Location data for elements and text
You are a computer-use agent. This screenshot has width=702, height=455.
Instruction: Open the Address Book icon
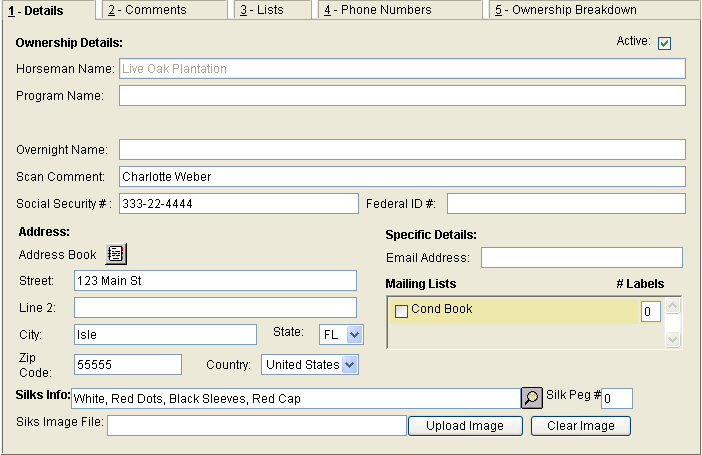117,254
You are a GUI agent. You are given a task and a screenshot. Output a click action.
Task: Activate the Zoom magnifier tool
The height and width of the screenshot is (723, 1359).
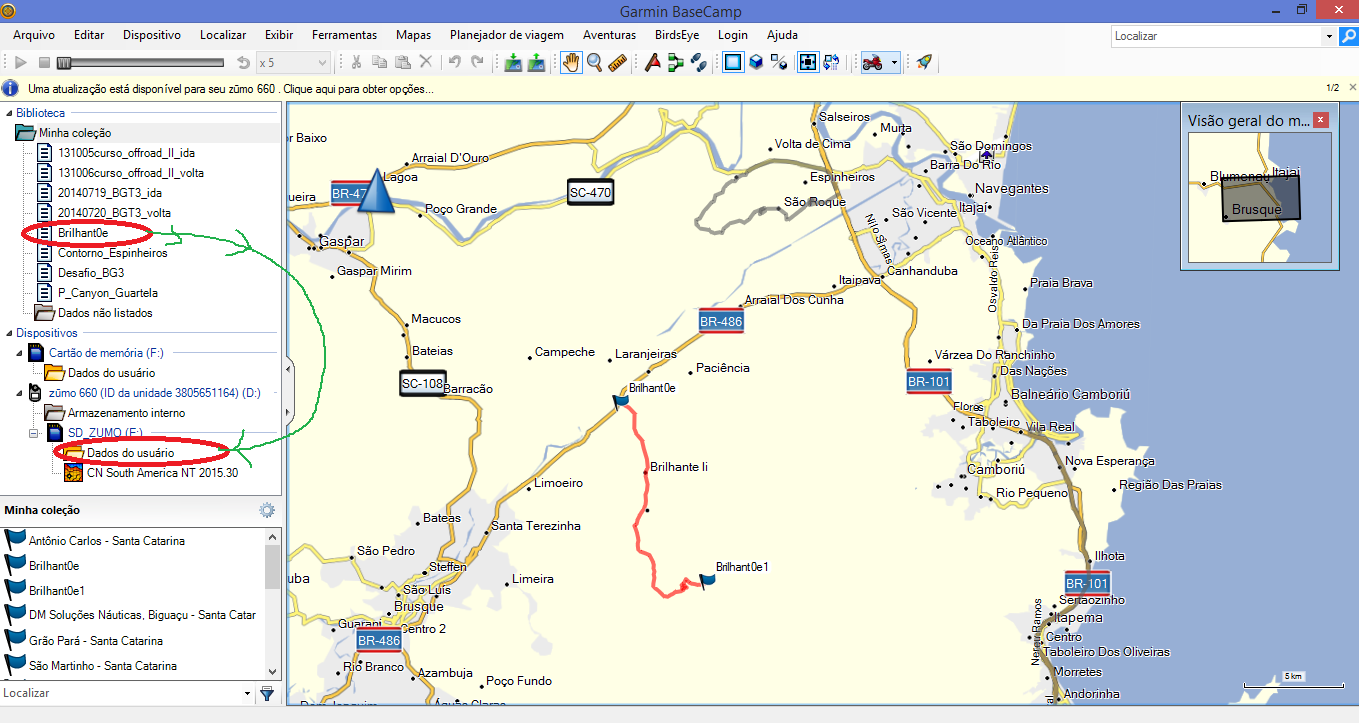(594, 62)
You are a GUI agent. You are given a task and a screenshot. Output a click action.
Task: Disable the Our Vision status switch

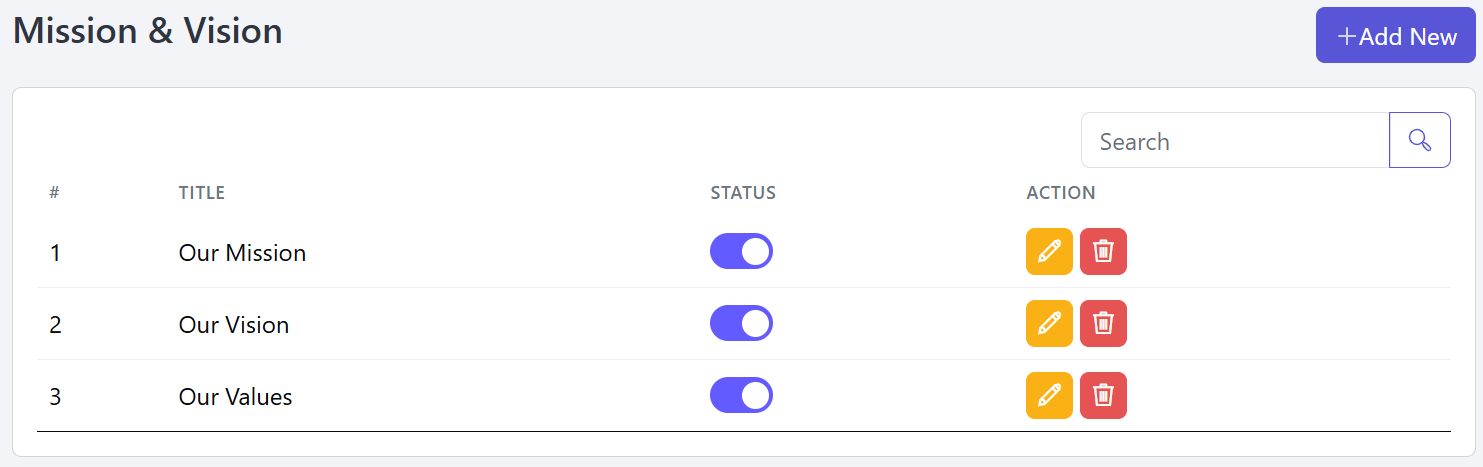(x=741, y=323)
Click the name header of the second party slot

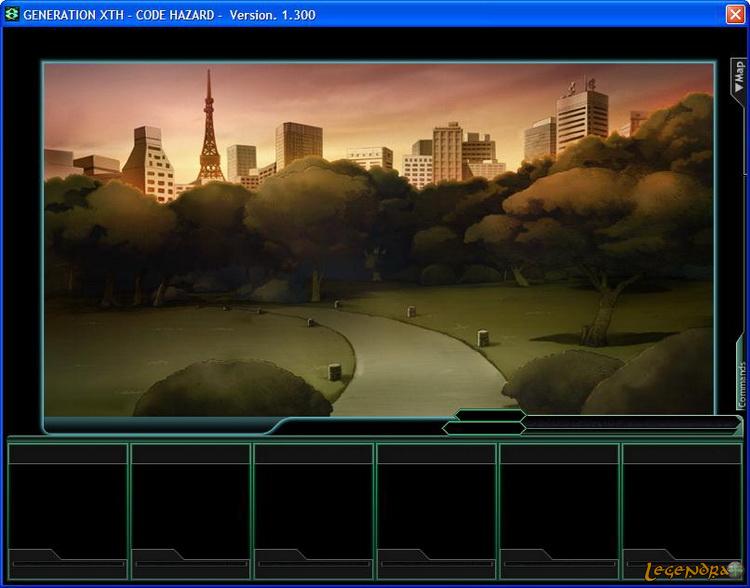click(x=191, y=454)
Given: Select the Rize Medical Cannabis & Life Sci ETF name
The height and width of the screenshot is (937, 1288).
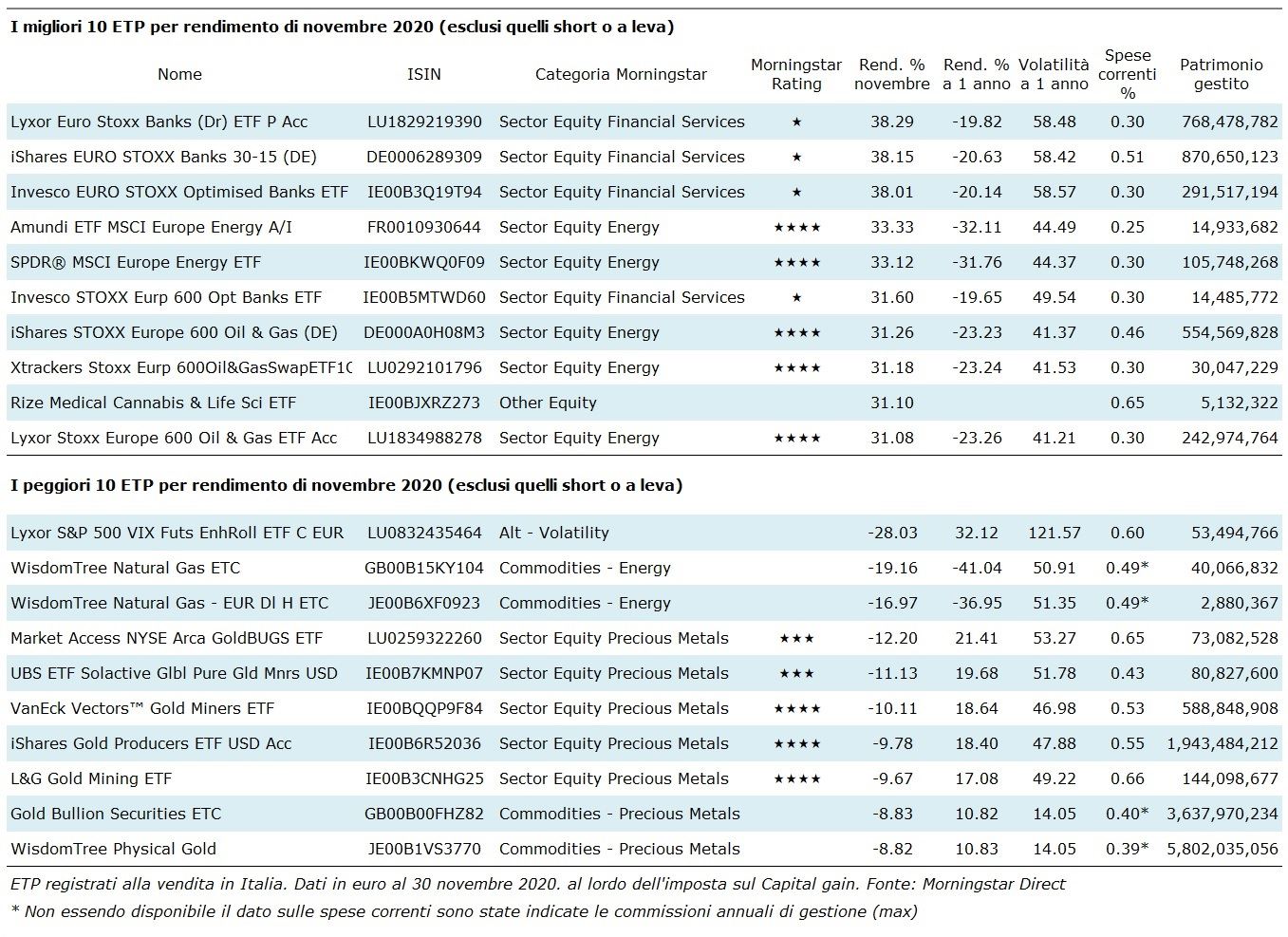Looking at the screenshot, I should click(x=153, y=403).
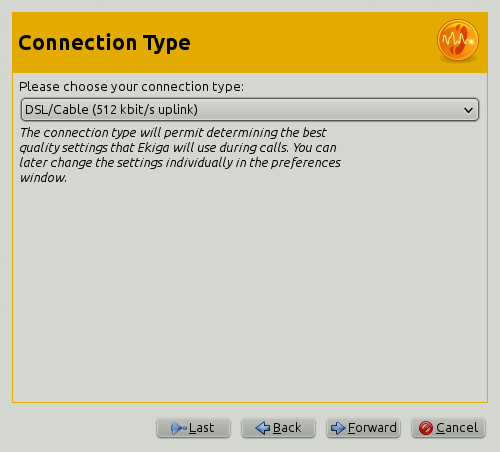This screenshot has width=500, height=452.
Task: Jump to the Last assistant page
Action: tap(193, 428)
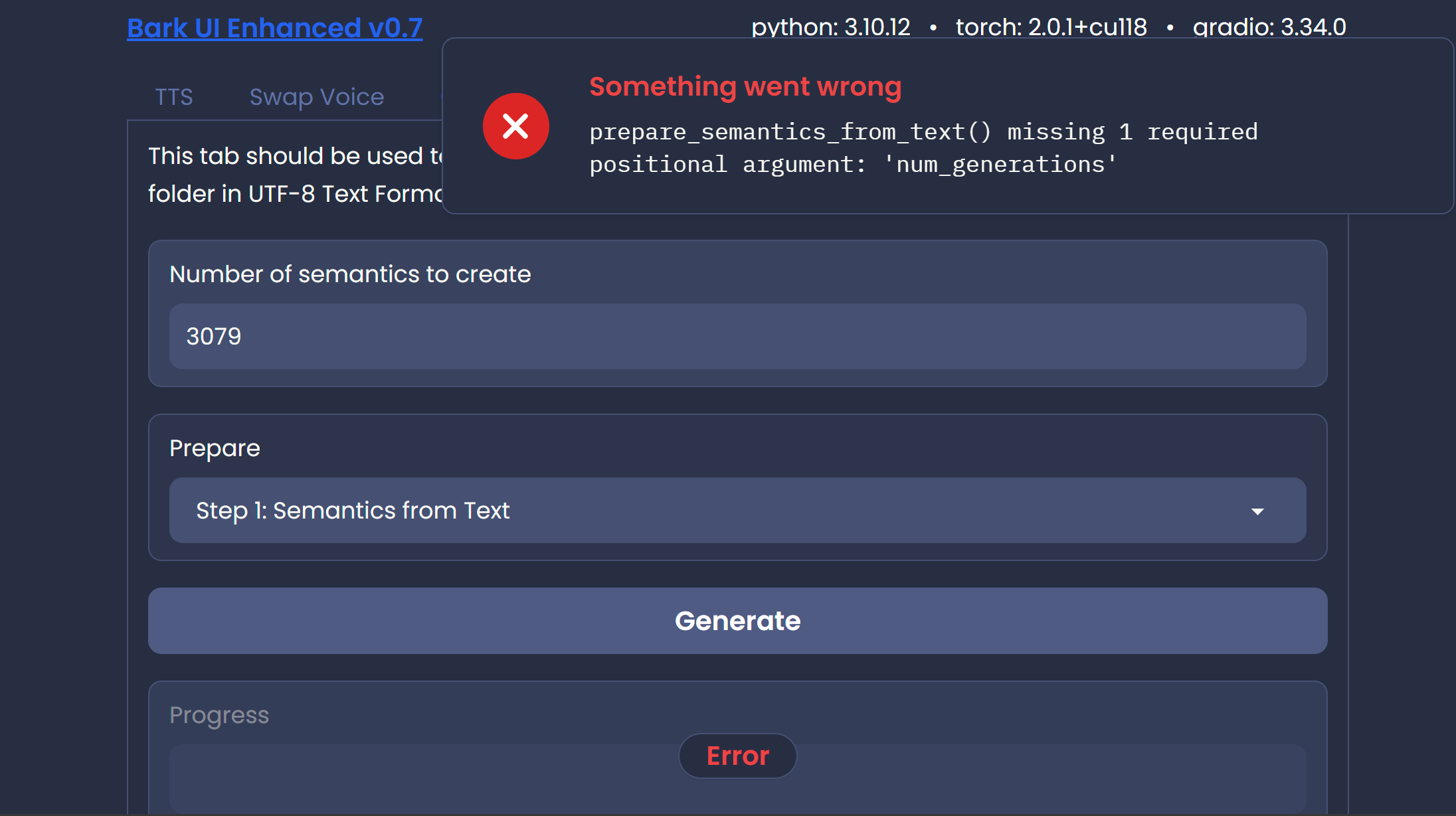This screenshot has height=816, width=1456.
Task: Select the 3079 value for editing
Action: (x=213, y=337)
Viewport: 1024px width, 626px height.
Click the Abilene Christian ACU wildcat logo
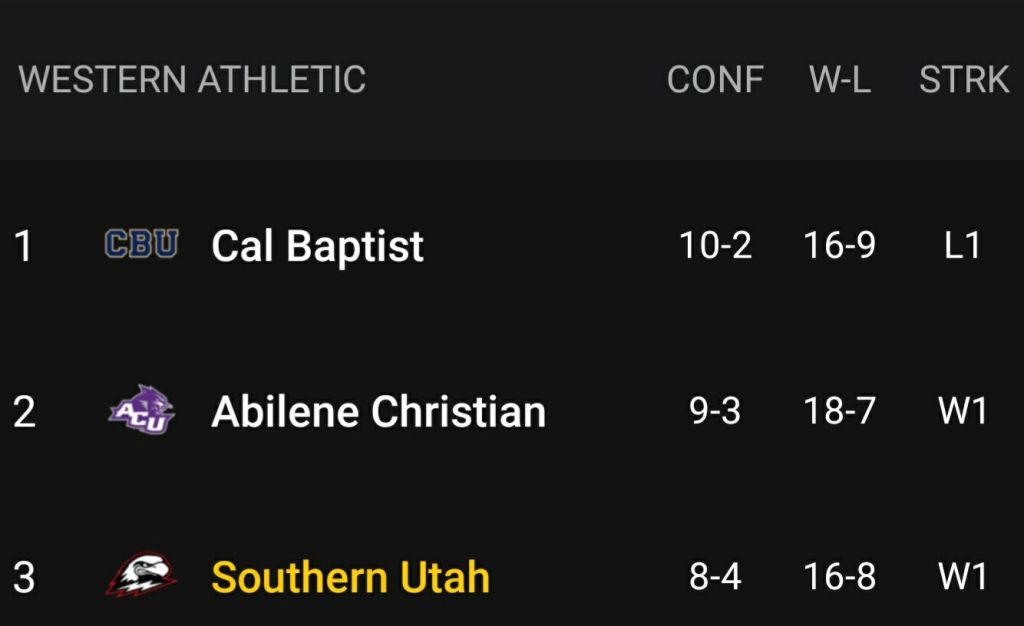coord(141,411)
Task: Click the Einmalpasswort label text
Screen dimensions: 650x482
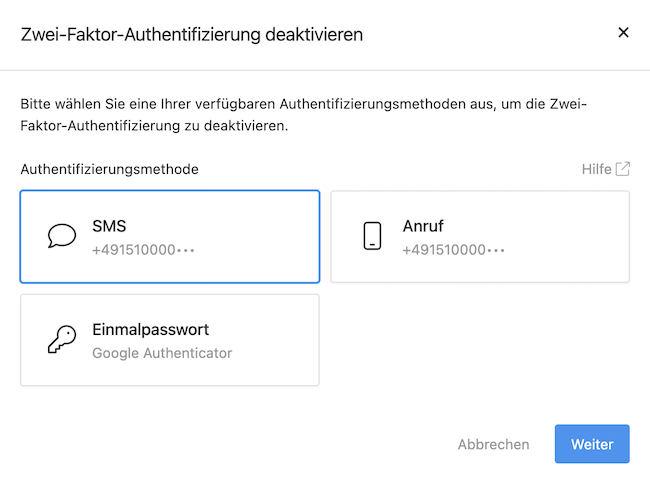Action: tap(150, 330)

● SET EXERCISE
Reproduce every line of the records above verbatim, omitting the pictures.

● RESULT OF THE TASK
You are a computer-use agent. This screenshot has width=702, height=455.
Instruction: Open the Address Book icon
117,254
You are a GUI agent. You are given a task and a screenshot. Output a click action.
Task: Activate the Zoom magnifier tool
The height and width of the screenshot is (723, 1359).
(594, 62)
You are a GUI agent. You are given a task and a screenshot. Output a click action.
Task: Disable the Our Vision status switch

(x=741, y=323)
Click the name header of the second party slot

click(x=191, y=454)
Given: Select the Rize Medical Cannabis & Life Sci ETF name
The height and width of the screenshot is (937, 1288).
Looking at the screenshot, I should click(x=153, y=403).
This screenshot has width=500, height=452.
Task: Jump to the Last assistant page
Action: tap(193, 428)
This screenshot has height=816, width=1456.
Task: Select the 3079 value for editing
Action: (x=213, y=337)
Viewport: 1024px width, 626px height.
Click the Abilene Christian ACU wildcat logo
coord(141,411)
Task: Click the Einmalpasswort label text
Screen dimensions: 650x482
Action: tap(150, 330)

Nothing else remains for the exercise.